▸ Exercise materials
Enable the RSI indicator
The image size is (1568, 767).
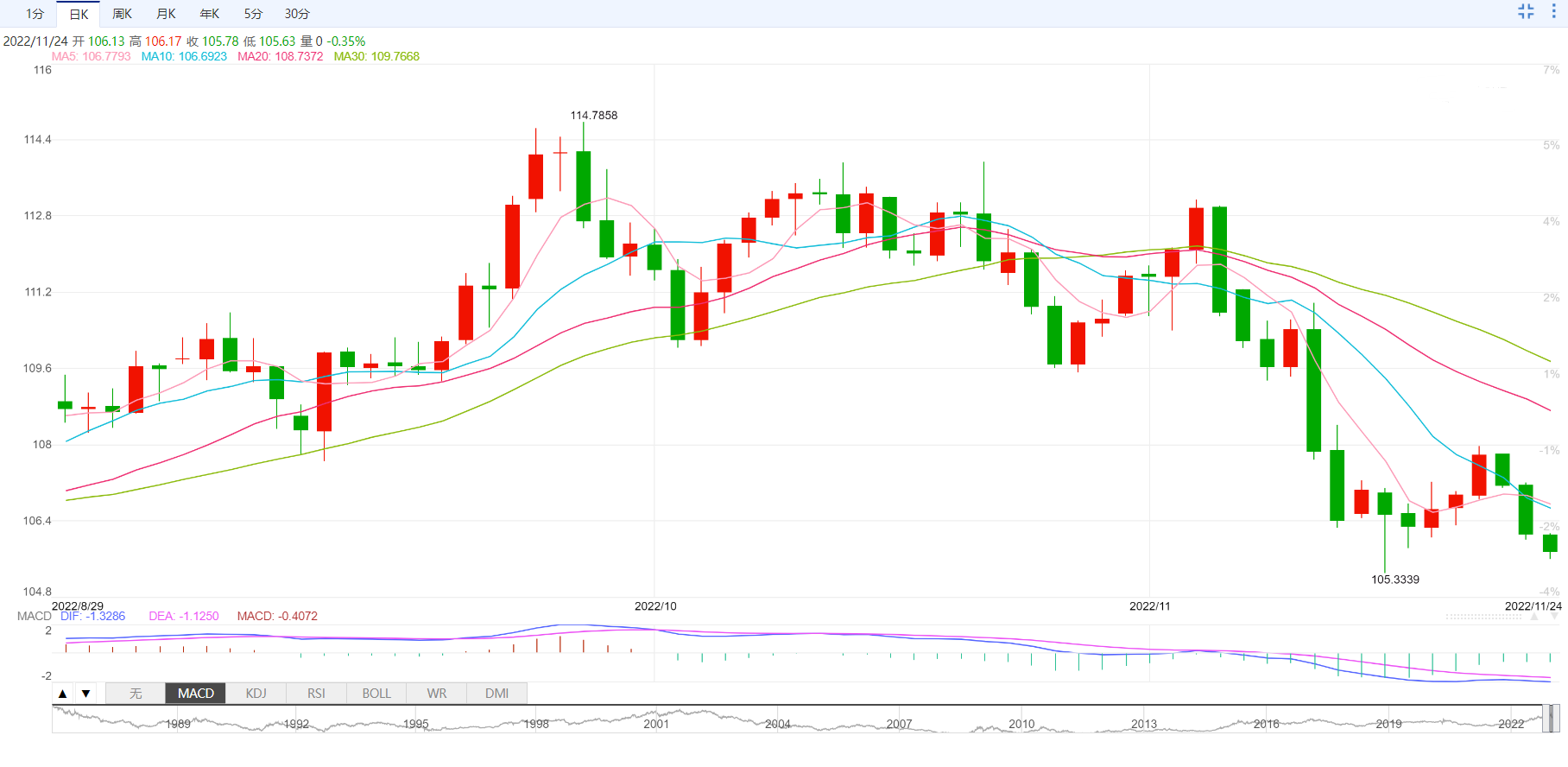point(316,694)
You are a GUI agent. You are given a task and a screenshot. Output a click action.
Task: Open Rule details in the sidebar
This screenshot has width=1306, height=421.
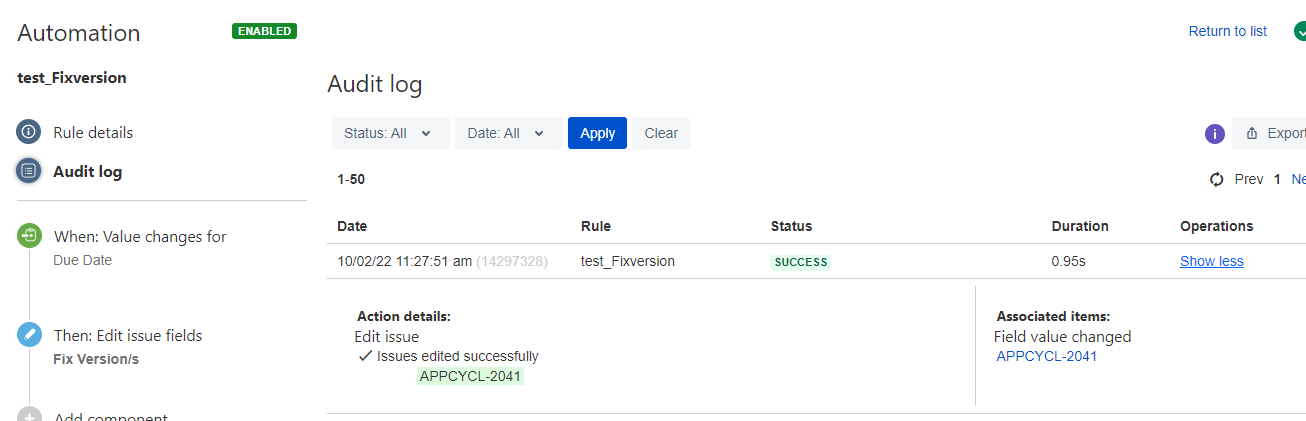tap(93, 132)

▸ Work to complete
Reproduce the part of the entries that opens with the line containing "You are a GUI" and closes with the end of the entries, substituting "side panel" for "sidebar" and leaving everything else unchanged. Omit the pictures.

▸ Answer below
You are a GUI agent. You are given a task and a screenshot. Output a click action.
Task: Open Rule details in the side panel
This screenshot has width=1306, height=421.
tap(93, 132)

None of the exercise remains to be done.